> Exercise description
Transcribe exactly the lines that fall between the one holding "Subscribe (575, 2333)" and the one holding "Your Email (467, 1758)", inclusive, from the entries below.

===============

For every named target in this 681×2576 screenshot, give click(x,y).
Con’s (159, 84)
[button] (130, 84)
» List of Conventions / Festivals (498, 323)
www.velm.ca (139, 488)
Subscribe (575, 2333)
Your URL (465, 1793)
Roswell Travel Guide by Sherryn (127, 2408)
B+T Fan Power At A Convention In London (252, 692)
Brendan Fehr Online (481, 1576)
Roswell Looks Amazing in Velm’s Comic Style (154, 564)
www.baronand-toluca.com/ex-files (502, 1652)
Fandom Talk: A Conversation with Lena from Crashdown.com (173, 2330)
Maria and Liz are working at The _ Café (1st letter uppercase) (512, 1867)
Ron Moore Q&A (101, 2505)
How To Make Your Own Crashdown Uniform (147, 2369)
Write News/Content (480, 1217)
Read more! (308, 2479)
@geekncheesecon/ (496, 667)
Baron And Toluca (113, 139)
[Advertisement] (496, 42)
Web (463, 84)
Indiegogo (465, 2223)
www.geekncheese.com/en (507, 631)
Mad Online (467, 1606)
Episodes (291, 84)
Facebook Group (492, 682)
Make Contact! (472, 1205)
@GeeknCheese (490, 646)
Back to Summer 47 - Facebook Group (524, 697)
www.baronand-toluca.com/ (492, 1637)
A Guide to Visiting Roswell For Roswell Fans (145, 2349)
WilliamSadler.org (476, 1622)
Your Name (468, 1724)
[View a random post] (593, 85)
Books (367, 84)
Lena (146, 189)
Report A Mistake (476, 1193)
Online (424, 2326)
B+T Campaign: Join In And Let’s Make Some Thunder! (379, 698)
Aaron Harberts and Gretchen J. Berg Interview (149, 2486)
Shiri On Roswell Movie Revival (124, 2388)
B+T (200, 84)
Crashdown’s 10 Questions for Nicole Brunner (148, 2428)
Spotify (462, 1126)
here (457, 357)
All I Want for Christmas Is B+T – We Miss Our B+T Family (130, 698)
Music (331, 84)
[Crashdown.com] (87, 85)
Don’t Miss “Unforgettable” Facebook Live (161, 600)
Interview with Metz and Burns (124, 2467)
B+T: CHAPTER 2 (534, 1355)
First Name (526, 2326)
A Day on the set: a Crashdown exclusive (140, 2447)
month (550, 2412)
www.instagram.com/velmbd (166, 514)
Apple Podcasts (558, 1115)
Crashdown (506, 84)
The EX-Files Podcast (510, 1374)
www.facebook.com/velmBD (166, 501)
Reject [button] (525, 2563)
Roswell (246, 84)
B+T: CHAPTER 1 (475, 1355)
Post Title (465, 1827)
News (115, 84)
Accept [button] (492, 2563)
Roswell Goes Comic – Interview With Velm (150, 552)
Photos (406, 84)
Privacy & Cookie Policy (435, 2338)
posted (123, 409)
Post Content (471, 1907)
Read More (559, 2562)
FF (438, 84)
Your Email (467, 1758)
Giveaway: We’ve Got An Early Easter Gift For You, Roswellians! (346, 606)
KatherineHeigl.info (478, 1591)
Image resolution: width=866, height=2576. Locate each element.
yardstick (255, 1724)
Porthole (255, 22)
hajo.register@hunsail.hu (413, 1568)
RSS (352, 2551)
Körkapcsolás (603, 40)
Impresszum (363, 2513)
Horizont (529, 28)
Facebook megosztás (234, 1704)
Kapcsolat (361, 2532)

===============

> Output for this exercise
Subscribe (575, 2333)
Your URL (465, 1793)
Roswell Travel Guide by Sherryn (127, 2408)
B+T Fan Power At A Convention In London (252, 692)
Brendan Fehr Online (481, 1576)
Roswell Looks Amazing in Velm’s Comic Style (154, 564)
www.baronand-toluca.com/ex-files (502, 1652)
Fandom Talk: A Conversation with Lena from Crashdown.com (173, 2330)
Maria and Liz are working at The _ Café (1st letter uppercase) (512, 1867)
Ron Moore Q&A (101, 2505)
How To Make Your Own Crashdown Uniform (147, 2369)
Write News/Content (480, 1217)
Read more! (308, 2479)
@geekncheesecon/ (496, 667)
Baron And Toluca (113, 139)
[Advertisement] (496, 42)
Web (463, 84)
Indiegogo (465, 2223)
www.geekncheese.com/en (507, 631)
Mad Online (467, 1606)
Episodes (291, 84)
Facebook Group (492, 682)
Make Contact! (472, 1205)
@GeeknCheese (490, 646)
Back to Summer 47 - Facebook Group (524, 697)
www.baronand-toluca.com/ (492, 1637)
A Guide to Visiting Roswell For Roswell Fans (145, 2349)
WilliamSadler.org (476, 1622)
Your Name (468, 1724)
[View a random post] (593, 85)
Books (367, 84)
Lena (146, 189)
Report A Mistake (476, 1193)
Online (424, 2326)
B+T Campaign: Join In And Let’s Make Some Thunder! (379, 698)
Aaron Harberts and Gretchen J. Berg Interview (149, 2486)
Shiri On Roswell Movie Revival (124, 2388)
B+T (200, 84)
Crashdown’s 10 Questions for Nicole Brunner (148, 2428)
Spotify (462, 1126)
here (457, 357)
All I Want for Christmas Is B+T – We Miss Our B+T Family (130, 698)
Music (331, 84)
[Crashdown.com] (87, 85)
Don’t Miss “Unforgettable” Facebook Live (161, 600)
Interview with Metz and Burns (124, 2467)
B+T: CHAPTER 2 (534, 1355)
First Name (526, 2326)
A Day on the set: a Crashdown exclusive (140, 2447)
month (550, 2412)
www.instagram.com/velmbd (166, 514)
Apple Podcasts (558, 1115)
Crashdown (506, 84)
The EX-Files Podcast (510, 1374)
www.facebook.com/velmBD (166, 501)
Reject [button] (525, 2563)
Roswell (246, 84)
B+T: CHAPTER 1 (475, 1355)
Post Title (465, 1827)
News (115, 84)
Accept [button] (492, 2563)
Roswell Goes Comic – Interview With Velm (150, 552)
Photos (406, 84)
Privacy & Cookie Policy (435, 2338)
posted (123, 409)
Post Content (471, 1907)
Read More (559, 2562)
FF (438, 84)
Your Email (467, 1758)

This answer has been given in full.